La más popular fue abucheada en su propio feudo

La más popular fue abucheada en su propio feudo

Tiempo de Opinar

Raúl Hernández

-Y su respuesta fue la intolerancia y el insulto

-El cuento de que no se postulará a impresentables

 

 

Tiempo de opinar

Raúl Hernández Moreno

07-septiembre

 

No basta tener el 130 por ciento de aprobación popular, ni que Colima está gobernado por Morena, porque con todo y eso, la presidenta Claudia Sheinbaum exhibió un rostro desencajado, intolerante, cuando el fin de semana un grupo de ciudadanos le empezó a gritar: “Fuera, fuera, fuera…” y ante su impotencia y su falta de talento para enfrentar situaciones adversas, permaneció en silencio unos segundos y luego se desahogó llamándolos “prianistas”. Para ella todos los disidentes, los adversarios, los que no piensan como ella, son opositores, como si hubiese una ley que prohíba disentir. No promueve una iniciativa de ley, porque ya vio lo que le pasó a Nicaragua, cuando Daniel Ortega dijo que ya no habría elecciones y hoy enfrenta el enojo de los Estados Unidos. La izquierda mexicana es muy valiente en las palabras, pero no en las acciones.

Llevamos ocho años de tiranía, de un gobierno que privilegia la corrupción y la impunidad, de un gobierno que duplicó la deuda pública, que despilfarra los recursos públicos en lujos y excentricidades, que permitió el huachicol fiscal y un quebranto a las finanzas públicas de más de 600 mil millones de pesos, que desmanteló el sistema de salud, que demeritó la educación pública y lo que es peor, que cedió grandes territorios del país a los grupos criminales.

Un mandatario partidario de la democracia tomaría las protestas como un tema de reflexión, para analizar si lo que hace está bien o mal y en base a los resultados corregir la plana.

Pero la cosa cambia, cuando se es partidario de la tiranía. El tirano quiere que todo mundo le aplauda, aunque diga tonterías, una detrás de otra, para lo cual la presidenta se pinta sola.

En otro tema, estamos a escasos días de que inicie el proceso electoral 2027-2028, el 10 de septiembre, y estamos a días de que se conozcan los nombres de los 12 candidatos a gobernador que tendrá el oficialismo, más los cinco que ya se dieron a conocer en los días anteriores.
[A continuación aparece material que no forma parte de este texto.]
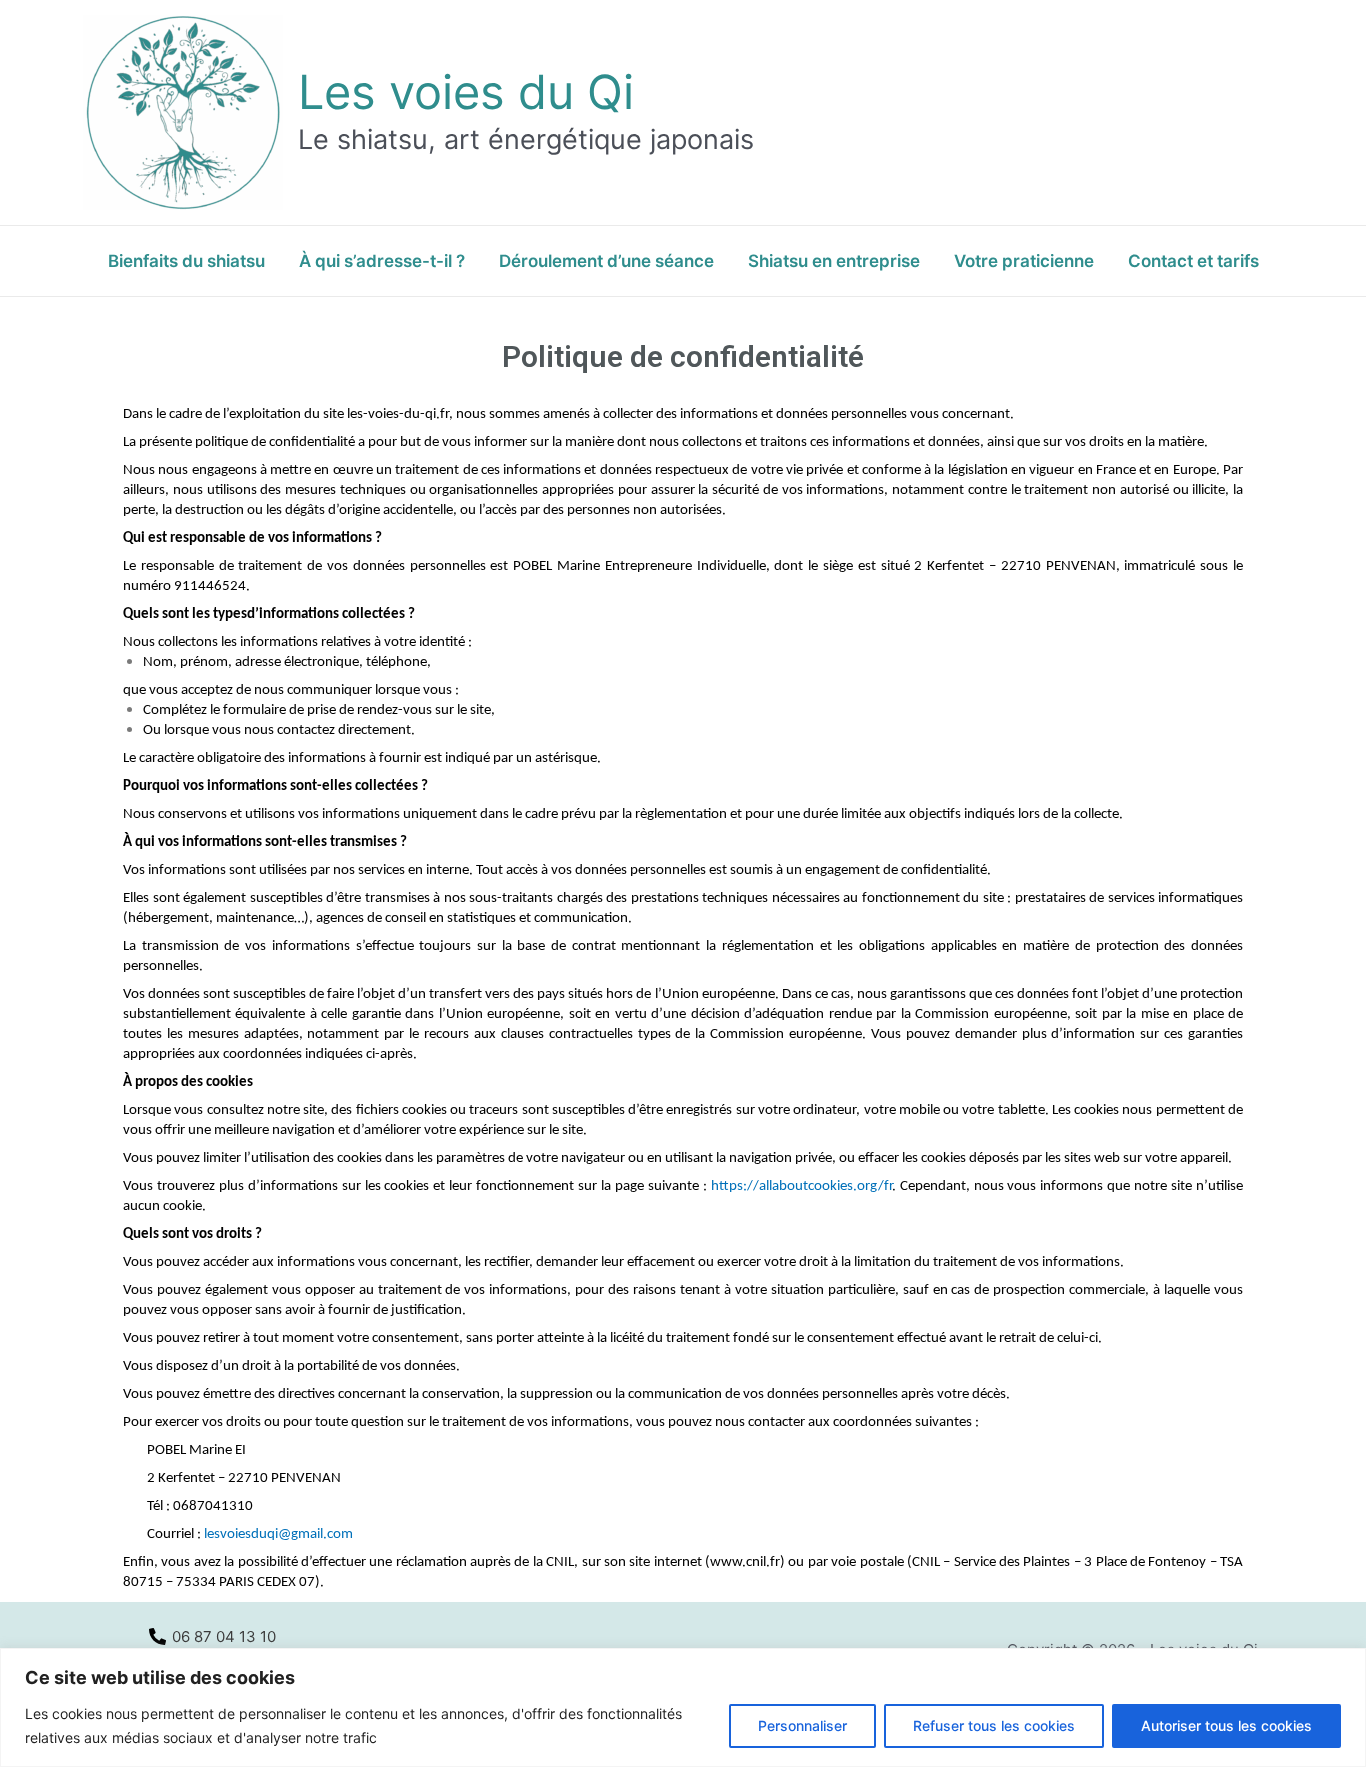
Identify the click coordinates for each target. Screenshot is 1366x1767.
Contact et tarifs (1193, 261)
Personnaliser (802, 1725)
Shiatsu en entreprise (834, 261)
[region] (683, 1707)
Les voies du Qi (466, 91)
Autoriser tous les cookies (1226, 1725)
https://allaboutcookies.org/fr (801, 1186)
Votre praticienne (1024, 261)
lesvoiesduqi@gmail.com (278, 1534)
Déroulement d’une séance (606, 261)
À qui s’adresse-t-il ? (382, 261)
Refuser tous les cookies (994, 1725)
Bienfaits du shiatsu (186, 261)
El oficialismo quiere hacer creer que no se va a postular a candidatos con mala imagen pública o nexos con grupos criminales, pero el destape nos dirá si se cumplió la regla de verdad o todo fue un distractor.

Con esta regla, se debe eliminar a las senadoras Julieta Ramírez y Andrea Chávez, en Baja California y Chihuahua, ambas han incurrido en actos anticipados y ambas están involucradas con grupos criminales. Además, las dos son pupilas de Adán Augusto López y gente del expresidente Andrés Manuel López Obrador.

Y la regla se debe replicar en todo el país. Aquí en Nuevo Laredo, algunos aspirantes a la alcaldía, han sido relacionados con Sergio Carmona, otros tienen expedientes judiciales pendientes. Es un secreto a voces y el gobernador, Morena y el gobierno federal, lo saben. Que guarden silencio y se hagan tontos, es otro boleto.

A fin de cuentas, los órganos judiciales y policiales que deben determinar si tienen antecedentes criminales, son controlados por Morena. Que no nos extrañe, que encuentren manchas en los expedientes de los opositores, pero no en los candidatos del oficialismo.